• **YOUR OBJECTIVE**
Needed from the data below: every line from the one with "[Suchformular öffnen] (776, 42)" up to and including the one with "Главная (59, 229)", repeated exactly and with nothing else.

• **DATA FOR PROCESSING**
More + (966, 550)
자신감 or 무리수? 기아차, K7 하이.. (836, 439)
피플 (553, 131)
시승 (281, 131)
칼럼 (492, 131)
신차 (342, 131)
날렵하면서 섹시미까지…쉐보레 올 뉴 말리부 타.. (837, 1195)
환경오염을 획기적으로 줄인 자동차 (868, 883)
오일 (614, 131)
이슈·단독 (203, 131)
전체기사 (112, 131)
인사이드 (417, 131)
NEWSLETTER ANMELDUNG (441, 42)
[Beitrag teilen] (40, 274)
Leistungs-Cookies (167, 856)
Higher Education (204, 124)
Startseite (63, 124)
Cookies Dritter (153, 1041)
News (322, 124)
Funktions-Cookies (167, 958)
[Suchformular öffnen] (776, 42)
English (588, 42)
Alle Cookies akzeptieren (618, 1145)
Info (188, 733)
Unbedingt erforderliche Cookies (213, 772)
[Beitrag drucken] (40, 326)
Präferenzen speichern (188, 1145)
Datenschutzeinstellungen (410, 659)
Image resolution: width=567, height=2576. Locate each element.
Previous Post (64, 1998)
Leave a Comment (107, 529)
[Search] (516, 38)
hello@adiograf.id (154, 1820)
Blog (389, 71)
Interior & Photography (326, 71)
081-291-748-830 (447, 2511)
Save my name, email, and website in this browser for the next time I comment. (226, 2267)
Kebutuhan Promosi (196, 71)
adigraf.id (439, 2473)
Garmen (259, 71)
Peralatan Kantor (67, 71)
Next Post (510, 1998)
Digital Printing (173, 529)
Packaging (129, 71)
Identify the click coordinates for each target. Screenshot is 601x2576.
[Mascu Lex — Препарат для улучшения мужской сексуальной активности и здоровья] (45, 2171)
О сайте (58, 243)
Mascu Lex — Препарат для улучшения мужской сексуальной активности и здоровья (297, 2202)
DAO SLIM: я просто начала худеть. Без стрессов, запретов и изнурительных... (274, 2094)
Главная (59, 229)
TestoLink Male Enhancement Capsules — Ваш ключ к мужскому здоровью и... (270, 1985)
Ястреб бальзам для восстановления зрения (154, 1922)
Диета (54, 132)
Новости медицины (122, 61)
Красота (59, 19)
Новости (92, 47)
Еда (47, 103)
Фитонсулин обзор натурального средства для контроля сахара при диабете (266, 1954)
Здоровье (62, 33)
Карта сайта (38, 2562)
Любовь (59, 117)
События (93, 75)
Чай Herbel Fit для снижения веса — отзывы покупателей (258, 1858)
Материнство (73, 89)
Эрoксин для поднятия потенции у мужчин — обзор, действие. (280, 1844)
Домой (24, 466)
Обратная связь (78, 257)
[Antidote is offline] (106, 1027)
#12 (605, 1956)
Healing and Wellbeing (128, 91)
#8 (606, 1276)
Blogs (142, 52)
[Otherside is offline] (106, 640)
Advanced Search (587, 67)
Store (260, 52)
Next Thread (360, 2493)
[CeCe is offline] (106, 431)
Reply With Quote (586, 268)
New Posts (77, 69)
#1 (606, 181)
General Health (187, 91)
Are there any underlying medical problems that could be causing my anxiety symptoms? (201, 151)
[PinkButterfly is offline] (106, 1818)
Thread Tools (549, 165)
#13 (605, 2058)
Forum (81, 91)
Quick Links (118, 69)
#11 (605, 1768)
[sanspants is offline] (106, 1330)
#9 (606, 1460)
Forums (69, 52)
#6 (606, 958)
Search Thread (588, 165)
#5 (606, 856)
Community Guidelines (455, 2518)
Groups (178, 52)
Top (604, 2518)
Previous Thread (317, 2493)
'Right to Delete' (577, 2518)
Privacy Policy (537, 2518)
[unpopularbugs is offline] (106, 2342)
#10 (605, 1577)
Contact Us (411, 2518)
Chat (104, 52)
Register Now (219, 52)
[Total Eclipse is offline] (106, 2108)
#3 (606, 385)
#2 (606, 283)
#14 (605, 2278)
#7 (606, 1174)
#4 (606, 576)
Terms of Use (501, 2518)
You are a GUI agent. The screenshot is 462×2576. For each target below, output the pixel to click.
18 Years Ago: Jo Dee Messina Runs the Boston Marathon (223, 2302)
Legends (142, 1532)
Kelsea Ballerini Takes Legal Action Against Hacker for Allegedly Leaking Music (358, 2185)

• **REPLY TO THE TASK**
[Suchformular öffnen] (776, 42)
English (588, 42)
Alle Cookies akzeptieren (618, 1145)
Info (188, 733)
Unbedingt erforderliche Cookies (213, 772)
[Beitrag drucken] (40, 326)
Präferenzen speichern (188, 1145)
Datenschutzeinstellungen (410, 659)
Image resolution: width=567, height=2576. Locate each element.
Previous Post (64, 1998)
Leave a Comment (107, 529)
[Search] (516, 38)
hello@adiograf.id (154, 1820)
Blog (389, 71)
Interior & Photography (326, 71)
081-291-748-830 (447, 2511)
Save my name, email, and website in this browser for the next time I comment. (226, 2267)
Kebutuhan Promosi (196, 71)
adigraf.id (439, 2473)
Garmen (259, 71)
Peralatan Kantor (67, 71)
Next Post (510, 1998)
Digital Printing (173, 529)
Packaging (129, 71)
Identify the click coordinates for each target. Screenshot is 601x2576.
[Mascu Lex — Препарат для улучшения мужской сексуальной активности и здоровья] (45, 2171)
О сайте (58, 243)
Mascu Lex — Препарат для улучшения мужской сексуальной активности и здоровья (297, 2202)
DAO SLIM: я просто начала худеть. Без стрессов, запретов и изнурительных... (274, 2094)
Главная (59, 229)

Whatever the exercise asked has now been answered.